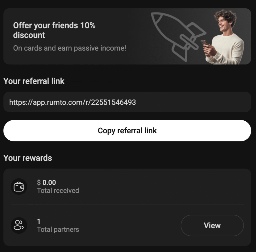Select the referral link URL field
The width and height of the screenshot is (256, 252).
[x=127, y=102]
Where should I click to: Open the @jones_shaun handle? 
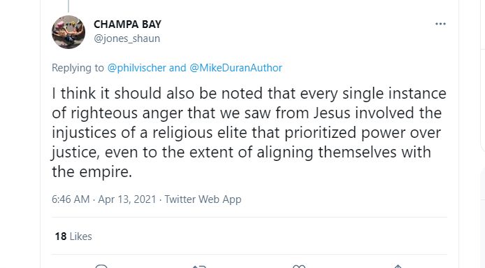pyautogui.click(x=126, y=38)
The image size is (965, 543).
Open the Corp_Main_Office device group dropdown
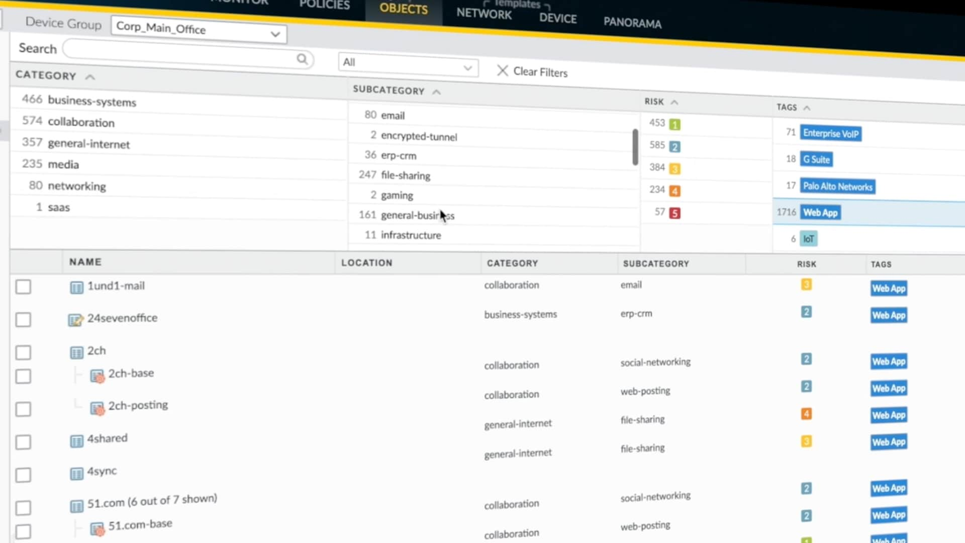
==*==
Transcribe the entire listing above word for word, leaving out the pictures.

Select the referral link URL field
The width and height of the screenshot is (256, 252).
[x=127, y=102]
Where should I click to: Open the @jones_shaun handle? 
pyautogui.click(x=126, y=38)
The image size is (965, 543).
Open the Corp_Main_Office device group dropdown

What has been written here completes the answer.